DATA SECTION →
↓↓↓
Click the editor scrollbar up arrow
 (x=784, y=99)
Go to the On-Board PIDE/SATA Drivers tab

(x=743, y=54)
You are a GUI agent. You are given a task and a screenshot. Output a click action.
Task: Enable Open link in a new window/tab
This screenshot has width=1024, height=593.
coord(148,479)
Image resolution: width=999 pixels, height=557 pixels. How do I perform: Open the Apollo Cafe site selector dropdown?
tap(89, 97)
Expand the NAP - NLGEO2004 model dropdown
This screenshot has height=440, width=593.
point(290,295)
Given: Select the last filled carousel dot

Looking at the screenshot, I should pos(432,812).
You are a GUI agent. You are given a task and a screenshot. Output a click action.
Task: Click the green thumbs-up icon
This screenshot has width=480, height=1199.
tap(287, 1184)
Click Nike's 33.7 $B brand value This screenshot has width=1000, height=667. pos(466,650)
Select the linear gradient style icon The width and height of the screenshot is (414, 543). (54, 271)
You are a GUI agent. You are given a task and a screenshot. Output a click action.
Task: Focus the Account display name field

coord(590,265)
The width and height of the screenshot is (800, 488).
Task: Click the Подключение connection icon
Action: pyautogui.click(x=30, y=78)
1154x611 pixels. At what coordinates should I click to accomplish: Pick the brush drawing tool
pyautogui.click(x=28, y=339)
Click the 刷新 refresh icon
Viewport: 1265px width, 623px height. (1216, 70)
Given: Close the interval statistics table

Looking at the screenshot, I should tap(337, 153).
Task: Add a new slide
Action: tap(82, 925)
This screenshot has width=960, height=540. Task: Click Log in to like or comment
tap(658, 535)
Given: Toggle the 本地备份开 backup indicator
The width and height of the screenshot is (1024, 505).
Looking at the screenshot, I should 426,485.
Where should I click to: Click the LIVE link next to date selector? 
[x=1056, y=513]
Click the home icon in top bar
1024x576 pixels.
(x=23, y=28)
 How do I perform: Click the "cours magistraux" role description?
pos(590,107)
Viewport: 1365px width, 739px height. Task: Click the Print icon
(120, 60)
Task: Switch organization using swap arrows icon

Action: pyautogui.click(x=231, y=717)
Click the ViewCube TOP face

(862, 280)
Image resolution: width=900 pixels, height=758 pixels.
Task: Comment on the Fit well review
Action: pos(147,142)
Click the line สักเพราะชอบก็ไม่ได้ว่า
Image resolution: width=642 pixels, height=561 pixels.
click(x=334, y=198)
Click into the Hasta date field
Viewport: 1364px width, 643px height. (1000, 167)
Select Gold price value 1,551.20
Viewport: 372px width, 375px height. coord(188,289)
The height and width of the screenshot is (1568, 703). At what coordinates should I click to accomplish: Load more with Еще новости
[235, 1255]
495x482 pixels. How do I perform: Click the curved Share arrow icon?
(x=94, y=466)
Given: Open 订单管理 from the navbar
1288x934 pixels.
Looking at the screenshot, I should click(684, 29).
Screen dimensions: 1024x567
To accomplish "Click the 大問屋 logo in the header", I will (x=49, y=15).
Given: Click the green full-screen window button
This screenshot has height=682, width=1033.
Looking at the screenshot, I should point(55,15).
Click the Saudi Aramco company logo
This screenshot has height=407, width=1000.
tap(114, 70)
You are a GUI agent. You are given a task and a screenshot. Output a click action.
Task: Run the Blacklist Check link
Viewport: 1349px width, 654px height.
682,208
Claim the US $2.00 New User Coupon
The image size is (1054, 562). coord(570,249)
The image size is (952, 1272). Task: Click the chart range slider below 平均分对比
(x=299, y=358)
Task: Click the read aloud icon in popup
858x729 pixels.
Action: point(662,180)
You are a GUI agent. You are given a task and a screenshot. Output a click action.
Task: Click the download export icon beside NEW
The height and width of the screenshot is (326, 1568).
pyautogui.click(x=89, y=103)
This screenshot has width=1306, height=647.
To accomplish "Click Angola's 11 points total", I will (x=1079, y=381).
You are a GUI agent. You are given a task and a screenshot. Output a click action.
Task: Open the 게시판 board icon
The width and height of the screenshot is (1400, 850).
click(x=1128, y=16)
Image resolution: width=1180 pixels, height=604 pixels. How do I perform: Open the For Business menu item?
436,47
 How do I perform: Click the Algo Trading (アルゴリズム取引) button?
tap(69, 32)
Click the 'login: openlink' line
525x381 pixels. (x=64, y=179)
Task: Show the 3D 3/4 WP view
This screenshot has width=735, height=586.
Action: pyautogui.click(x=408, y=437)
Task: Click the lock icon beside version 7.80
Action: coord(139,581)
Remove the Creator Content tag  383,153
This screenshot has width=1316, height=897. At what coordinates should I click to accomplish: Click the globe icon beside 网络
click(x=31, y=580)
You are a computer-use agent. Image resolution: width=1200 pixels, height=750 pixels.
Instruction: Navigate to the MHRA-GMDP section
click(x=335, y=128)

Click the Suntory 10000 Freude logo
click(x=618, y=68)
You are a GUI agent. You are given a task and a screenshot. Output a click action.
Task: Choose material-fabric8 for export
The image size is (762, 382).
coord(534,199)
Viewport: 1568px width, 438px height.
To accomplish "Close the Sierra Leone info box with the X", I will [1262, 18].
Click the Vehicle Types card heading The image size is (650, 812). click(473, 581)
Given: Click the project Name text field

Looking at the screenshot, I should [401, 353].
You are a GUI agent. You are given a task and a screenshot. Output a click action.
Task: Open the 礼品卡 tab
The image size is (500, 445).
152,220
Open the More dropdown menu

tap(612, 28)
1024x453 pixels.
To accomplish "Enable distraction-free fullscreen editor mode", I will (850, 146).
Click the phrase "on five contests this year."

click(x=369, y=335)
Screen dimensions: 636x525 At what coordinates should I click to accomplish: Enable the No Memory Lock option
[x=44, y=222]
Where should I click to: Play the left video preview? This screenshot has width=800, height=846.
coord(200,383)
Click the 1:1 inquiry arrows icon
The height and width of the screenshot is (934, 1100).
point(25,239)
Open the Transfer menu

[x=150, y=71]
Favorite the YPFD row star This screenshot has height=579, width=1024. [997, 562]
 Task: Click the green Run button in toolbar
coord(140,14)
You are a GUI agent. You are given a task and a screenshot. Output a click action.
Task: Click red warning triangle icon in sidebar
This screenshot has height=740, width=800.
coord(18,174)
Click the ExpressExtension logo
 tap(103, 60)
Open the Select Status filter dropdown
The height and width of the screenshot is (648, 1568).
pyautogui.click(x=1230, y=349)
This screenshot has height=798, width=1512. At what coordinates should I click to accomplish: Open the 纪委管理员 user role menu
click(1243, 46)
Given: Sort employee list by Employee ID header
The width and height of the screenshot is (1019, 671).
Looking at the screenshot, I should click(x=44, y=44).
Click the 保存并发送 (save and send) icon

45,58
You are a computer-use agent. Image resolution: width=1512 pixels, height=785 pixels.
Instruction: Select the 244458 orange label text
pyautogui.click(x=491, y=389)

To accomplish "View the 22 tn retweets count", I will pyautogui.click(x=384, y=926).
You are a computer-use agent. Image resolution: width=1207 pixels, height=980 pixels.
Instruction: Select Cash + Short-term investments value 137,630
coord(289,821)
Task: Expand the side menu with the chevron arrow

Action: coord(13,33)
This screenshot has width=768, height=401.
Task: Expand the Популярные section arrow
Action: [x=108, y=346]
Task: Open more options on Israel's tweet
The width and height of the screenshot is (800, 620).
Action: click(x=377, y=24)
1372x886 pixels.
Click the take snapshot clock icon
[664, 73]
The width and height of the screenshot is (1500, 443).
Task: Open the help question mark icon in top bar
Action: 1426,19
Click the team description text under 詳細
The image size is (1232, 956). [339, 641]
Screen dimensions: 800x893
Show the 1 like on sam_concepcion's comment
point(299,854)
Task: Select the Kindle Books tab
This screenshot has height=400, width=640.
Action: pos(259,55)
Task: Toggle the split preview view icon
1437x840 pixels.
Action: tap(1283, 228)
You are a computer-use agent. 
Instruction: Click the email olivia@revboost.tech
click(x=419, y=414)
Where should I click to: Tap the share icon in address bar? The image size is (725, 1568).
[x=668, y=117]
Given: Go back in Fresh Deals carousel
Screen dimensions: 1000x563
↑↑↑
What is needed is every line of the records that contains the word "window".

Task: Enable Open link in a new window/tab
Given: Click the green full-screen window button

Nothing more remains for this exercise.